December 10, 2012 4:07 PM EST
Array BioPharma Inc. (NASDAQ: ARRY) today announced positive data for ARRY-520 and ARRY‑614 at the 2012 Annual Meeting of the American Society of Hematology (ASH) in Atlanta, Georgia.

New results presented at the meeting for ARRY-520 in addition to those described in the abstracts published by ASH in early November included:

* Overall survival of 19 months and progression free survival of 3.7 months were observed in multiple myeloma patients taking ARRY-520 alone
* A clinical benefit rate (≥MR) of 50% was observed in heavily pre-treated (median 10 prior regimens) multiple myeloma patients taking ARRY-520 plus dexamethasone who were selected for low AAG levels
* Initial signs of clinical activity were observed in the ongoing ARRY-520+Kyprolis® (carfilzomib) combination trial: 56% clinical benefit rate (≥MR)

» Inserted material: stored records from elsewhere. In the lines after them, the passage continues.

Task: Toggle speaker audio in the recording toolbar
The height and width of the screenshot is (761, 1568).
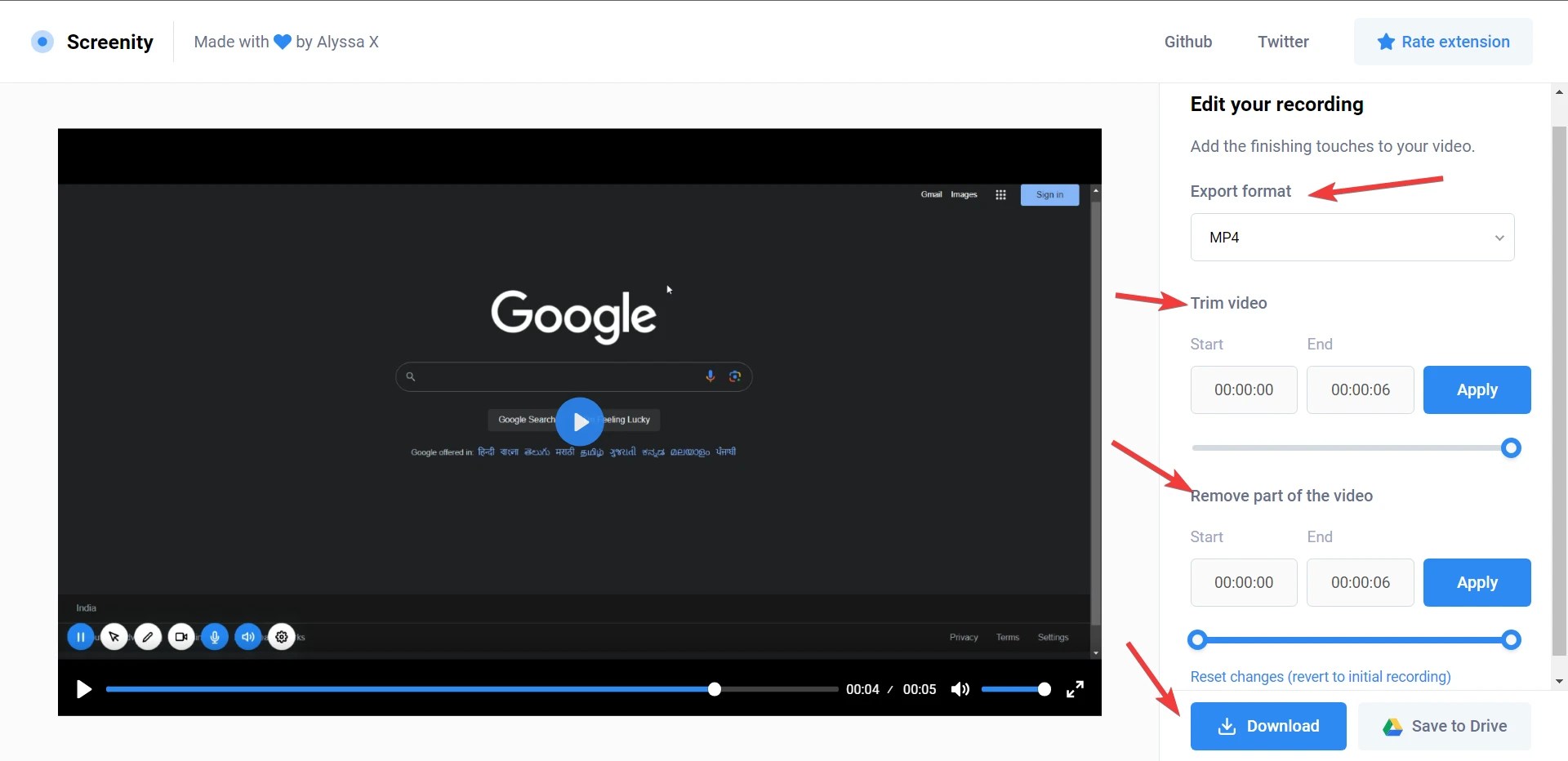Action: tap(247, 636)
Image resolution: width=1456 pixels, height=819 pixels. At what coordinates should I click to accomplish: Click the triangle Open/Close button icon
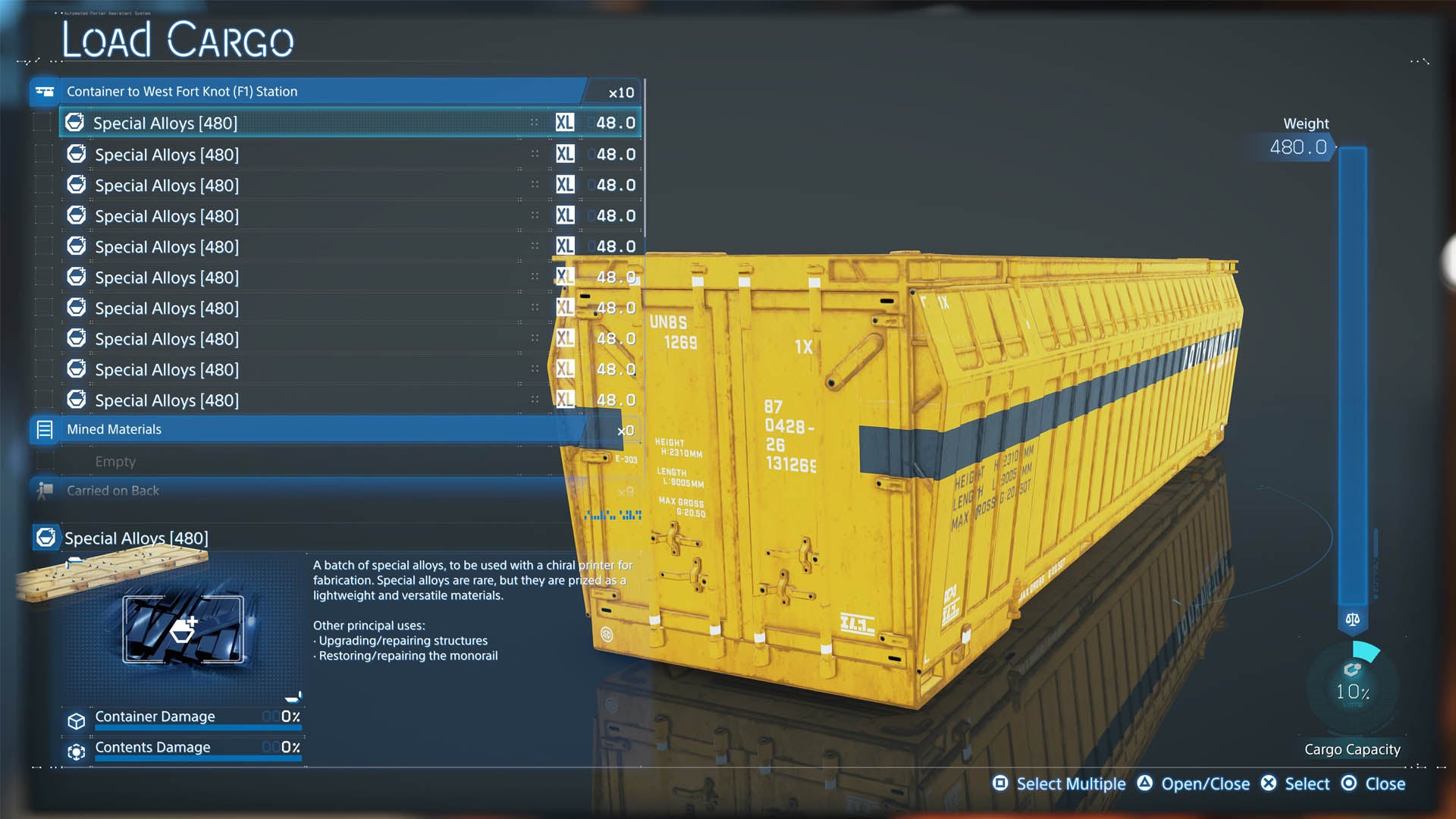(1144, 783)
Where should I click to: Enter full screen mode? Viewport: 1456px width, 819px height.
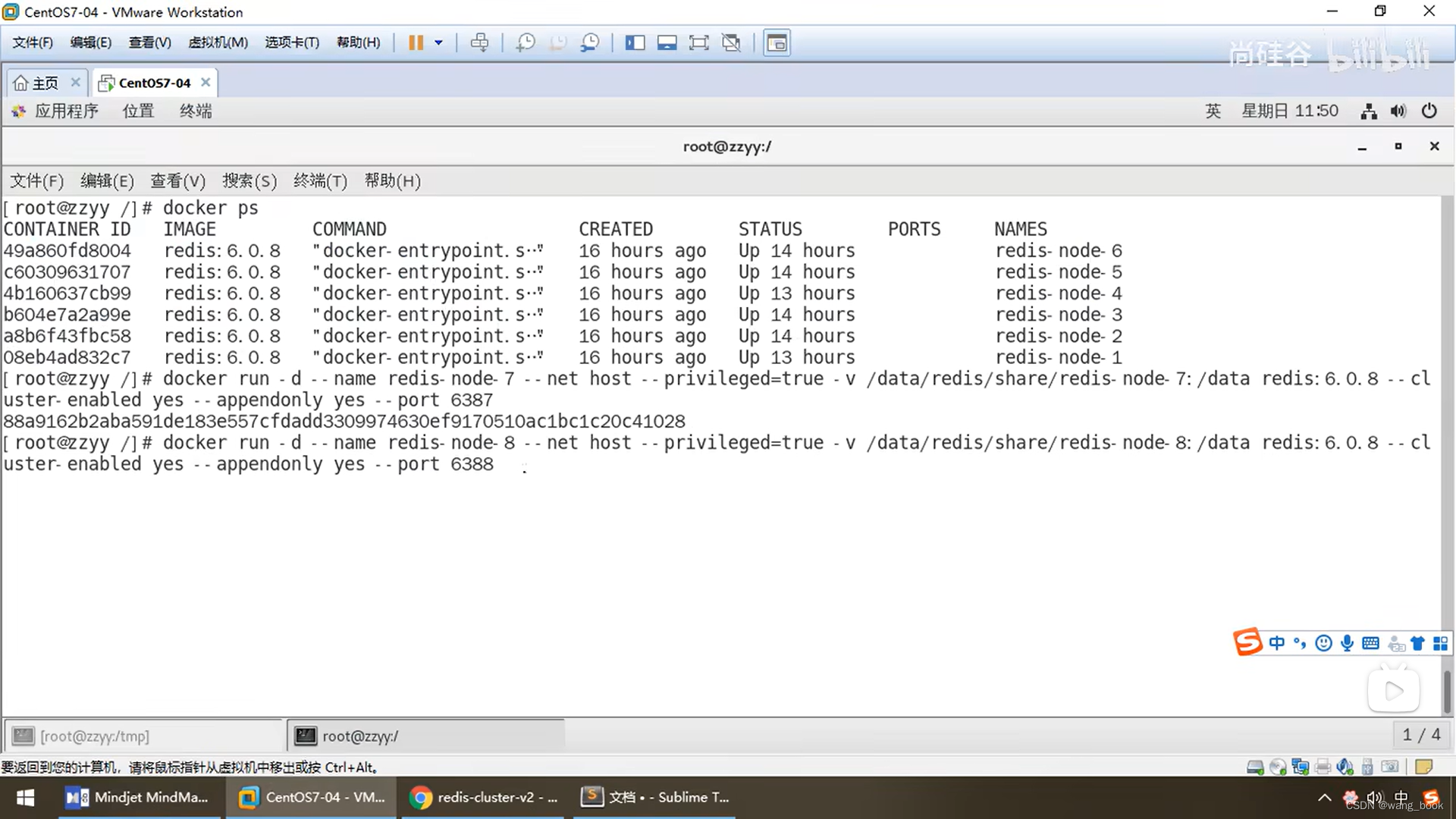pos(698,43)
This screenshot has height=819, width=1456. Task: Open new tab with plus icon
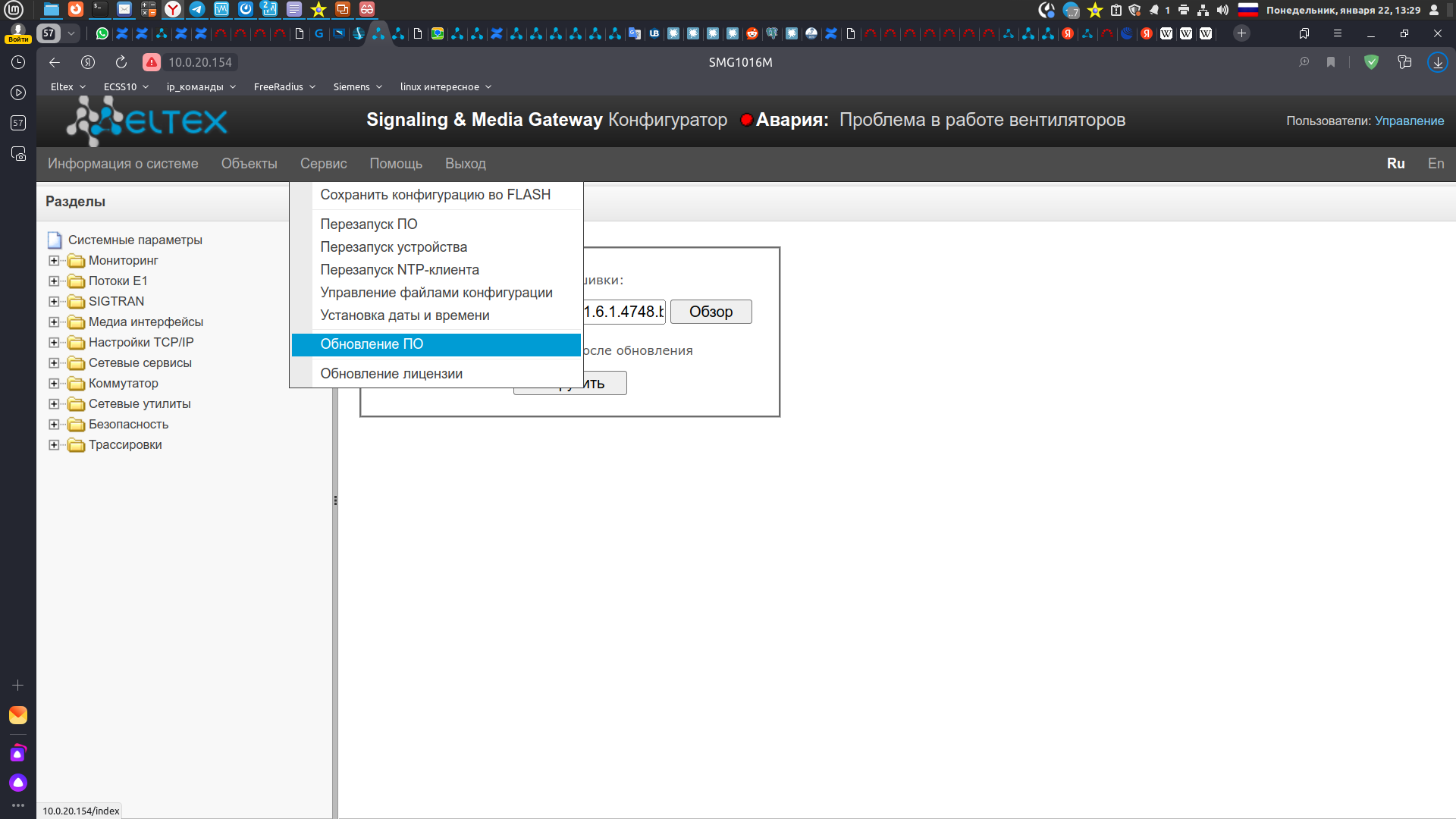point(1241,33)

In a Phase 2 trial with ARRY-520 in patients with triple-refractory multiple myeloma and a median number of 10 prior treatment regimens, ARRY-520 plus low-dose dexamethasone demonstrated a 22% overall response rate (≥ partial response, or PR), with manageable safety. The most common drug-related adverse events include myelosuppression, fatigue and mucosal inflammation. This response rate is comparable to the response rates reported in pomalidomide and Kyprolis studies, which included patients with only half the number of median prior treatment regimens.

As presented at ASH, researchers found that AAG (acute phase protein alpha-1-acidic glycoprotein) may be a biomarker enabling better patient selection for response to ARRY-520. A related abstract assessing the same group of ARRY-520-treated patients observed that, for patients retrospectively selected with a lower AAG level, the overall response rate (≥PR) increased to 33% (from 22%) with a median time on study of 6.2 months. The clinical benefit rate (≥MR) was 50% in the selected population.

nterim data from an ongoing combination trial of ARRY-520 with Kyprolis in patients with relapsed or refractory MM who are refractory or intolerant to Velcade® (bortezomib) were also reported at the conference. The combination has demonstrated early signals of activity, with a 56% clinical benefit rate (≥MR). In addition, it has been well tolerated with limited hematologic toxicity and a manageable side effect profile.

ARRY‑520 is currently advancing in three clinical trials, including the two trials presented at ASH. Continued positive results in any one of these trials will define a clear path to late stage development:

* Phase 2 trial in combination with dexamethasone in patients with MM refractory to Revlimid® (lenalidomide), Velcade and dexamethasone therapy.
* Phase 1b trial in combination with Velcade plus dexamethasone in patients with relapsed or refractory MM.
* Phase 1b investigator-sponsored trial in combination with Kyprolis in patients with relapsed or refractory MM who are refractory or intolerant to Velcade therapy.

In the Phase 1 trial with ARRY-614, a dual p38/Tie2 inhibitor, the new formulation demonstrated improved bioavailability and inter-patient variability in our ongoing study of low or intermediate-1 risk Myelodysplastic Syndromes (MDS). With this new formulation, peak plasma concentrations and overall exposures are higher than with the original formulation, possibly affording more extensive Tie2 inhibition. The ongoing Phase 1 dose escalation trial of the optimized ARRY-614 formulation may further our understanding of the contributions of these targets to the pathogenesis of MDS. In our prior study in a similar population, we observed a 38% response rate for hematologic improvement in patients receiving the highest dose of the prior formulation. At this dose, ARRY-614 demonstrated multilineage hematologic improvement in 67% of the responders, improving two or more cytopenias (neutropenia, thrombocytopenia and/or anemia). The most common drug related adverse events in this study included diarrhea and skin rash.